MMT Minute Thoughts on THE MARKSMAN

The upcoming movie THE MARKSMAN is certainly nothing original, but it makes up for its conventional storytelling with great cinematography and (mostly) popcorn worthy action.

Here’s the synopsis: Hardened Arizona rancher Jim Hanson (Liam Neeson) simply wants to be left alone as he fends off eviction notices and tries to make a living on an isolated stretch of borderland. But everything changes when Hanson, an ex-Marine, witnesses 11-year-old migrant Miguel (Jacob Perez) fleeing with his mother Rosa (Teresa Ruiz) from drug cartel assassins led by the ruthless Mauricio (Juan Pablo Raba).  After being caught in a shoot-out, an injured Rosa begs Jim to take her son to safety to her family in Chicago. Defying his stepdaughter Sarah (Katheryn Winnick), Jim sneaks Miguel out of the local U.S. Customs and Border Patrol station and together, they hit the road with the group of killers in pursuit. Jim and Miguel slowly begin to overcome their differences and begin to forge an unlikely friendship, while Mauricio and his fellow assassins blaze a cold-blooded trail, hot on their heels. 

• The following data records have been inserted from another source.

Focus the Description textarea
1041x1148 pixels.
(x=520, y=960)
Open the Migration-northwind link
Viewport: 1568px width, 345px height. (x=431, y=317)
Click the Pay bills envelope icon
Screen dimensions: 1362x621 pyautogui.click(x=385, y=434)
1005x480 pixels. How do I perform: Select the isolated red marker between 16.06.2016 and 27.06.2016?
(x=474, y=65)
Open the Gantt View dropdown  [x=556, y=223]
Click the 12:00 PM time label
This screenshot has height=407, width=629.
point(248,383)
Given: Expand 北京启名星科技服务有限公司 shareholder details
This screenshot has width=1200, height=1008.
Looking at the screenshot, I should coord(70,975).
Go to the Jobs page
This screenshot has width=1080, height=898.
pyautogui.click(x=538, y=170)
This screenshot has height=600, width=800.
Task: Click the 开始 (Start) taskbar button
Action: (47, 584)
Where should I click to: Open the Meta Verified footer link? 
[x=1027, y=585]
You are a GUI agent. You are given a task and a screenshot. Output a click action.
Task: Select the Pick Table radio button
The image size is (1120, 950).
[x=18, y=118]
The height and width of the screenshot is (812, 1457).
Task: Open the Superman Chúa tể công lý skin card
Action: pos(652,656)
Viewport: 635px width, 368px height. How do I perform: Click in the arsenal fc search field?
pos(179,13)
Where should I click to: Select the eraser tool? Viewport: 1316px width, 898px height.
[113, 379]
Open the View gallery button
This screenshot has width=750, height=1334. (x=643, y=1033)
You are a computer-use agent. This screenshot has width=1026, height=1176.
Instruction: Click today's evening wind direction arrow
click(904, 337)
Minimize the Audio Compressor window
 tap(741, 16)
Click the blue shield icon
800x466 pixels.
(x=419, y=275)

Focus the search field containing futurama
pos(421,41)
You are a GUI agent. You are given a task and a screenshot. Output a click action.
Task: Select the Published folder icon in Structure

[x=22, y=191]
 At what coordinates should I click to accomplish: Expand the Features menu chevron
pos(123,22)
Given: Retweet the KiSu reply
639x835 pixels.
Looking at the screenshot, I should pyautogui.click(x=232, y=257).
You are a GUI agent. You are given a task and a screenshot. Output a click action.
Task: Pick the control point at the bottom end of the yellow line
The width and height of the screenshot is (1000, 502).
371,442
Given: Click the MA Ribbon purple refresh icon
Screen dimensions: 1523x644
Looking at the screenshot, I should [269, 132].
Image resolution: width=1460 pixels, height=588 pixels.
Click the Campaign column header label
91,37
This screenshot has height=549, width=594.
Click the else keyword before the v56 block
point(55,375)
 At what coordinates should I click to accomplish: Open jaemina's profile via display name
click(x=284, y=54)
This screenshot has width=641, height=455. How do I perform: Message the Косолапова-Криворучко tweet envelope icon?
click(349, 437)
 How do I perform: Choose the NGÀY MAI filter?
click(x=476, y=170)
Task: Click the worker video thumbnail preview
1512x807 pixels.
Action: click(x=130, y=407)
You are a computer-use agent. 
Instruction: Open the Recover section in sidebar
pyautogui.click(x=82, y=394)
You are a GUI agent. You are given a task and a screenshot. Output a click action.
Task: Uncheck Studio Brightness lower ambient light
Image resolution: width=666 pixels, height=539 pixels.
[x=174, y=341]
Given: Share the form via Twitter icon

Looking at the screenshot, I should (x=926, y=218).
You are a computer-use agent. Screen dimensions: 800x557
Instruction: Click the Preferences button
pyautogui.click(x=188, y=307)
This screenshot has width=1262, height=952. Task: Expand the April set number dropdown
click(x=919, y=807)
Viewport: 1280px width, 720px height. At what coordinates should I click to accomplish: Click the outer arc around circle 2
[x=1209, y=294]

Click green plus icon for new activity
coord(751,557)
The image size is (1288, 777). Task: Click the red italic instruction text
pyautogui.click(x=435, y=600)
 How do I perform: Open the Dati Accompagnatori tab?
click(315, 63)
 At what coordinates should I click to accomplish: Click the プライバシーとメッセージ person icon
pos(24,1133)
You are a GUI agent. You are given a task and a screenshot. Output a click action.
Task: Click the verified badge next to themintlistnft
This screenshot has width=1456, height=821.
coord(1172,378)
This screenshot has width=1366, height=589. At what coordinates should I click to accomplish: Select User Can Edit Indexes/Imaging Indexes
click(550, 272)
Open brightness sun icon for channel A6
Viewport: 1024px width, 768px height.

The film is a formulaic “white savior” telling, with a protagonist who’s an older Marine veteran, has exceptional shooting skills, and is a widower on the verge of literally losing the farm due to his wife’s illness and multiple medical bills.

And I wasn’t happy about the “dog whistling” I believe the story alludes to with Neeson’s character – specifically one of him using the term IA’s as in illegal aliens, then later describing living on border and needing the government to “get itself together and do something” about people crossing, although he stopped short of saying build the wall.

I also found the following (slight spoilers) a bit hard to digest and lost suspension of disbelief when:

  1. Border patrol did not question a cartel member and overlooked a possibly known gang tattoo.
  2. Cartel money was located, no attachments, and burned (whaaat???)
  3. Gang members stood on a highway overpass waiting for a specific car to pass, with no knowledge or consideration of time allowance or nothing!

But as initially stated, I do believe the action, and the eventual resolution, makes the film a satisfying (enough) watch. And I really enjoyed watching Jacob Perez hold his own as Miguel against Neeson’s Hanson. He brought both levity and maturity to the role at the required times, making it easy to root for Miguel and feel empathy for his plight.

I’m quite certain this will be one of those split review, critics versus general audience, moments with respect to its popularity, but I’m rating the film 3 out of 5 on the MMTrometer for its entertainment value despite the flaws.

THE MARKSMAN is in theaters this Friday, January 15.